Streptococcal modification of antibody glycosylation during severe infections

Carbohydrates (glycans) on proteins of the immune system are crucial in regulating the immune response. Antibodies are central proteins in the adaptive immune response against infecting microbes, but can also turn against us in autoimmune diseases. Glycans on IgG antibodies are instrumental in binding to Fc receptors on white blood cells and in complement activation.

We have discovered the first bacterial enzymes that specifically modifies glycans on IgG, and have shown that such enzymes can be used to treat autoimmune diseases in animals and as biotechnological tools. However, very little is know how antibody glycan hydrolyzing enzymes influence antibodies and their functions during bacterial infections. Therefore, we have started to follow antibody glycosylation status in patients with streptococcal infections.

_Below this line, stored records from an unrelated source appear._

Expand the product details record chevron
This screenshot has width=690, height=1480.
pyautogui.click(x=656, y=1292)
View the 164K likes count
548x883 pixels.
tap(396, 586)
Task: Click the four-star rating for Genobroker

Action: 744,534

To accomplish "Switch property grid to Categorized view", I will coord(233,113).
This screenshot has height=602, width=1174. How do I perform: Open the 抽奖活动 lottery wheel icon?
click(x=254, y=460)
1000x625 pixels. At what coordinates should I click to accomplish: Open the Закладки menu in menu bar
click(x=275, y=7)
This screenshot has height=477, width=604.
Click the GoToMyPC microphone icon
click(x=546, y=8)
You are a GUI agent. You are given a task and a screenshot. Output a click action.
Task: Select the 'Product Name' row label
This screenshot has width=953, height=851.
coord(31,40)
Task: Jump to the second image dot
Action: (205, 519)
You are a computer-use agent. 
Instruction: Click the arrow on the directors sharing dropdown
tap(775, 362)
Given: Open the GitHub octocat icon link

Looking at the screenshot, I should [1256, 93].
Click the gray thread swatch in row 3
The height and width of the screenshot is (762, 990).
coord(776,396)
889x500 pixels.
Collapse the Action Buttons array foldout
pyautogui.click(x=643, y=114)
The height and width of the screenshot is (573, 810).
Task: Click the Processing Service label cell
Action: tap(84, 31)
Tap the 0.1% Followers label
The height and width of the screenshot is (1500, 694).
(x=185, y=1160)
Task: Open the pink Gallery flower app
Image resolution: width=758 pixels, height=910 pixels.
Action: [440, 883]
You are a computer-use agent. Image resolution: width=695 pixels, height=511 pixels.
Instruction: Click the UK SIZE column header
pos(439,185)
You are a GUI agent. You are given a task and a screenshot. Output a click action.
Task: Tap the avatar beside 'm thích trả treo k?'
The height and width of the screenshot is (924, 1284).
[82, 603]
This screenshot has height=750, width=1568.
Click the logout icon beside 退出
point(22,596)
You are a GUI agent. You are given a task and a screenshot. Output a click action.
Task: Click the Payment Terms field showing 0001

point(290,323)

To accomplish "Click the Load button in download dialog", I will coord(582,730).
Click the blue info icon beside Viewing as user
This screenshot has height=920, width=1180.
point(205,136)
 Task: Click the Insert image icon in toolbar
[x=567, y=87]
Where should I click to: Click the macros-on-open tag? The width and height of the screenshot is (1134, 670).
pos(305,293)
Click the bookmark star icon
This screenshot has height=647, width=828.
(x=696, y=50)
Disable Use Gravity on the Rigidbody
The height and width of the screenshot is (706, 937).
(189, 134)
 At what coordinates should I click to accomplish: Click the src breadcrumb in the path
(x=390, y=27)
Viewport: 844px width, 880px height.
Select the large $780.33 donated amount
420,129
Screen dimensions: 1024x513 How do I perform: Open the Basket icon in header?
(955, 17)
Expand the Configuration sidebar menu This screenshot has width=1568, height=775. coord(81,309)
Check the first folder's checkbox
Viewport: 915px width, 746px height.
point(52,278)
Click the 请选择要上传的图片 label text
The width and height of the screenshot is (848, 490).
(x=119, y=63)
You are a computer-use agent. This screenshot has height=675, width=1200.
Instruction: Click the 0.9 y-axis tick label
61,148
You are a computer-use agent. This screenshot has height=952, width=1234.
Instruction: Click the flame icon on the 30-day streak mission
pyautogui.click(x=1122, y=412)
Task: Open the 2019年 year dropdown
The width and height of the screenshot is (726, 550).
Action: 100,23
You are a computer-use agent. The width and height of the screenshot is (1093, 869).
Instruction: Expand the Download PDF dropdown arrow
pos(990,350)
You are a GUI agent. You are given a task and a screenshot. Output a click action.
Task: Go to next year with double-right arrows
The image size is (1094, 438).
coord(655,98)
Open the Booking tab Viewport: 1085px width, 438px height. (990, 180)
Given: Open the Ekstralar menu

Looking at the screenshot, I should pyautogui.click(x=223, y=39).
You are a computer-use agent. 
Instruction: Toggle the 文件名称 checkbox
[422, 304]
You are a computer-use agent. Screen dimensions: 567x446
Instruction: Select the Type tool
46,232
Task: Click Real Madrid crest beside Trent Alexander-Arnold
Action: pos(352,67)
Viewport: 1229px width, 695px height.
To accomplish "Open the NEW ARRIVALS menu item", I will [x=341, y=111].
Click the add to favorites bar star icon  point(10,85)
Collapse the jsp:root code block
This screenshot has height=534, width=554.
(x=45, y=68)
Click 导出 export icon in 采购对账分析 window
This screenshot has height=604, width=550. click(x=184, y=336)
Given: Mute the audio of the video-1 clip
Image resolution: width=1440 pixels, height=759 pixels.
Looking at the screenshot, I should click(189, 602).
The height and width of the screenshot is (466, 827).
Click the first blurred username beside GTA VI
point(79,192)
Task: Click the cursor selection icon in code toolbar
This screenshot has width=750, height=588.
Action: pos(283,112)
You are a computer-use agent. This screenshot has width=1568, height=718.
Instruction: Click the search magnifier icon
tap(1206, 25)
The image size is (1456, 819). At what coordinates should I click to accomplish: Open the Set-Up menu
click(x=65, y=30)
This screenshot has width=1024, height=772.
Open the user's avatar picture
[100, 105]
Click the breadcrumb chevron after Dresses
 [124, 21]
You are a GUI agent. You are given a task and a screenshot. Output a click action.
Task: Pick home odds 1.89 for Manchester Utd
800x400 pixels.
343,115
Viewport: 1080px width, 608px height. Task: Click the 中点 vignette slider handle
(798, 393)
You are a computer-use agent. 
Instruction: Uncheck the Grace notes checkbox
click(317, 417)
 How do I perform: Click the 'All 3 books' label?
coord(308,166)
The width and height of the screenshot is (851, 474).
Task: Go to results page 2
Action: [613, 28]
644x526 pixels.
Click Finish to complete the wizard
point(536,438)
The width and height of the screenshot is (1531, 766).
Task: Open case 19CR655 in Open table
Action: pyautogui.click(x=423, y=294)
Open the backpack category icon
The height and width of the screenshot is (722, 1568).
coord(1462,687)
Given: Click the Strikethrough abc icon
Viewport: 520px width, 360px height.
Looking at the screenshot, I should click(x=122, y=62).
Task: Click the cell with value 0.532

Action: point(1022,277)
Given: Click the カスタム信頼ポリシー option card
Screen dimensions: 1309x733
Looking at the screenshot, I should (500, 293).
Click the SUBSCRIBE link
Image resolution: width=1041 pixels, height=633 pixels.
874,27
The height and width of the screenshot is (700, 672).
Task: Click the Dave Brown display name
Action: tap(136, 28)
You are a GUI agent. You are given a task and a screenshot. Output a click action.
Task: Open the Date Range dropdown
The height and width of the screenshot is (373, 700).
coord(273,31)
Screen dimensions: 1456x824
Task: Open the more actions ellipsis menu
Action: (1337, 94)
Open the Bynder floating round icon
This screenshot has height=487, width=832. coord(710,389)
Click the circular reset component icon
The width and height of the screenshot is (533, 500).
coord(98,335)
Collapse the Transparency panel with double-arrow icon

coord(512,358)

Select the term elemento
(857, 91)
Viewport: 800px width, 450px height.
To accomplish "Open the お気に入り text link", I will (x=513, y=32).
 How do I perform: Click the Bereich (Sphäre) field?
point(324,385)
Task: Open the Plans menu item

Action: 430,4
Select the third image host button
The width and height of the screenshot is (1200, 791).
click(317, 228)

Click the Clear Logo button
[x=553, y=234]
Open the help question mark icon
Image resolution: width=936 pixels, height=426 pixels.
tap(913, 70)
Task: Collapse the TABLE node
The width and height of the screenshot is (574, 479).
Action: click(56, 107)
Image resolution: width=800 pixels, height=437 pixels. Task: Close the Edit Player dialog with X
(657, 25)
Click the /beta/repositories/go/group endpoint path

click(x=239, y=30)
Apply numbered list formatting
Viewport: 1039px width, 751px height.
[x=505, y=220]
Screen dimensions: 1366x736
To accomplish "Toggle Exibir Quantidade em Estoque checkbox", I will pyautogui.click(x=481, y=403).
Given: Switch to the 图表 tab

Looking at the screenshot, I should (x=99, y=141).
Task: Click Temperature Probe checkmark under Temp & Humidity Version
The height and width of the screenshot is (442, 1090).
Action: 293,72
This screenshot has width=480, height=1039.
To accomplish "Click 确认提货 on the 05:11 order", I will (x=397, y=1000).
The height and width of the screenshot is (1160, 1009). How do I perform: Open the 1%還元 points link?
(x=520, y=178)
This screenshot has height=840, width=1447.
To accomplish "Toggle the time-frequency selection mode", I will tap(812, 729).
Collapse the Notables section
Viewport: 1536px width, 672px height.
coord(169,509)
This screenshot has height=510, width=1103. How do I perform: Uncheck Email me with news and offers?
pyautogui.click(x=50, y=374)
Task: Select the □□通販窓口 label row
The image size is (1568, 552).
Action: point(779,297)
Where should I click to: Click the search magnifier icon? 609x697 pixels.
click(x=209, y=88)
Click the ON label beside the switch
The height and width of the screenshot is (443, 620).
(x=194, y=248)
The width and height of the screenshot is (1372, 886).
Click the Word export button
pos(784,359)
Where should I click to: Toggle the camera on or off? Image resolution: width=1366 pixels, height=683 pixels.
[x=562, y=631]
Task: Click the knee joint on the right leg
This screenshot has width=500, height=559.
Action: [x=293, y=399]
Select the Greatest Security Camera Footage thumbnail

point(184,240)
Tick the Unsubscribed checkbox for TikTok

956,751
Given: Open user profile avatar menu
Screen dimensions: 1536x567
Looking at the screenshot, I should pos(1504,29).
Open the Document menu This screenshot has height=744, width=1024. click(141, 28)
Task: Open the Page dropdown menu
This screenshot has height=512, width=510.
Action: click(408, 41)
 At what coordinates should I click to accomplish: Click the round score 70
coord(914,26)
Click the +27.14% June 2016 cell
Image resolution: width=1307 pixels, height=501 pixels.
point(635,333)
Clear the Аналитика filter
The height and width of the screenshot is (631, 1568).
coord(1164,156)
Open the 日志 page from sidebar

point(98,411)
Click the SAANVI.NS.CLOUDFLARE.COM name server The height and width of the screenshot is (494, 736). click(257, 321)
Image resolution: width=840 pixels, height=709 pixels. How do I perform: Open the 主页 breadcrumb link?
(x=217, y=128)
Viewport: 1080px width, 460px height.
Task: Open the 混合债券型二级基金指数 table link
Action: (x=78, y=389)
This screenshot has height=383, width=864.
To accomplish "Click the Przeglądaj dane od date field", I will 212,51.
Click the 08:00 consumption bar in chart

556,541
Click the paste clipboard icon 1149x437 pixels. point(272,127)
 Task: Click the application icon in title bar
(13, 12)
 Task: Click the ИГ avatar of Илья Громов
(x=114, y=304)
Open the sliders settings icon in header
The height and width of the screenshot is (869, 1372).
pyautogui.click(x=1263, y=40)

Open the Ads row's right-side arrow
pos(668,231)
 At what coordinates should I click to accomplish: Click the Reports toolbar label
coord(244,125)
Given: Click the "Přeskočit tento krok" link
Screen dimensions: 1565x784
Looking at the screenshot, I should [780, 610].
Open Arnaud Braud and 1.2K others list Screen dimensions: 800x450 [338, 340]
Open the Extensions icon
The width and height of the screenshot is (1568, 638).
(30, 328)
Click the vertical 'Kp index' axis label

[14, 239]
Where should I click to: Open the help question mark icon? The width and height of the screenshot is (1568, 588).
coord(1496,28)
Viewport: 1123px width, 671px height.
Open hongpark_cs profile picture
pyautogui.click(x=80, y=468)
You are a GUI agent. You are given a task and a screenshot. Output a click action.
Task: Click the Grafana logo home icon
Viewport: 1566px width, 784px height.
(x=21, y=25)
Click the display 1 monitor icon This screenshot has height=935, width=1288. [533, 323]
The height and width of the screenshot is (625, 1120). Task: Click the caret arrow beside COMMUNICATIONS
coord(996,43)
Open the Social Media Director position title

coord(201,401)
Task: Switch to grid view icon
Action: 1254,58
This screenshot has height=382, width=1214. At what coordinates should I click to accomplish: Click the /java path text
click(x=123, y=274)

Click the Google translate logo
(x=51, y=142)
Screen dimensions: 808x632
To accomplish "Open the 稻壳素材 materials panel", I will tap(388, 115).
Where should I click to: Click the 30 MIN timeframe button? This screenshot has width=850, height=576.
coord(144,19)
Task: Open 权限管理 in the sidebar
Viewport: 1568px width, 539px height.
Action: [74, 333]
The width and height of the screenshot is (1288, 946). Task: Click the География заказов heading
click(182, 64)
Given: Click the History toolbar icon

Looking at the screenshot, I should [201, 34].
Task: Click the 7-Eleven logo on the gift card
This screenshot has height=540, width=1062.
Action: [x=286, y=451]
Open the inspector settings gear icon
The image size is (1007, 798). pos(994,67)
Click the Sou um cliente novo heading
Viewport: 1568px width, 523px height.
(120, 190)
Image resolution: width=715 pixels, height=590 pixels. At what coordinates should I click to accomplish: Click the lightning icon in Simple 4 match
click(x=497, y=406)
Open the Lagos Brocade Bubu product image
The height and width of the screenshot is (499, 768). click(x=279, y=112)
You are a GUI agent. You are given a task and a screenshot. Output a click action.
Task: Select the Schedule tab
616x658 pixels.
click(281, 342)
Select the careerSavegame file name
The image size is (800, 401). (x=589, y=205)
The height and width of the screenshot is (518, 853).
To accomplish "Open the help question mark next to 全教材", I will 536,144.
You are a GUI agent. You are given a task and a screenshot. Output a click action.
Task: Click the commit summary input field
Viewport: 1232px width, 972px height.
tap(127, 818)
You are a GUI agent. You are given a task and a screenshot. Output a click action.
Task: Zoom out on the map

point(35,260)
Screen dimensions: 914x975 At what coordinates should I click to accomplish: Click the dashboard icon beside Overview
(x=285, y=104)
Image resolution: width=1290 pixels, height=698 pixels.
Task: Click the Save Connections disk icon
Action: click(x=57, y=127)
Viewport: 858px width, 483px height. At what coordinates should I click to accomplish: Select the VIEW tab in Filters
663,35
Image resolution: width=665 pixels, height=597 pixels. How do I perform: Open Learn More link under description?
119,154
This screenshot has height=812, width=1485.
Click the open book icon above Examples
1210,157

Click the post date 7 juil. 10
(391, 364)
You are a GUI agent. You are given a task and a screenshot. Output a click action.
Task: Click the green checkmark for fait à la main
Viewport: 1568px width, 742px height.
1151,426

Preliminary data indicates that during severe infections, antibody glycans are hydrolyzed, both locally in infected tissues and in circulation. We now propose to expand these clinical studies on patient with mild to severe streptococcal infections, validate the findings in animal infections models with wild type and enzyme deficient bacteria, do in vitro assays of antibody function, and follow antibody responses and antibody glycosylation status when immunity arises. This could elucidate the role for antibody glycosylation during bacterial infections and how this affects immunity, with implications for treatment of bacterial infections and for vaccine development.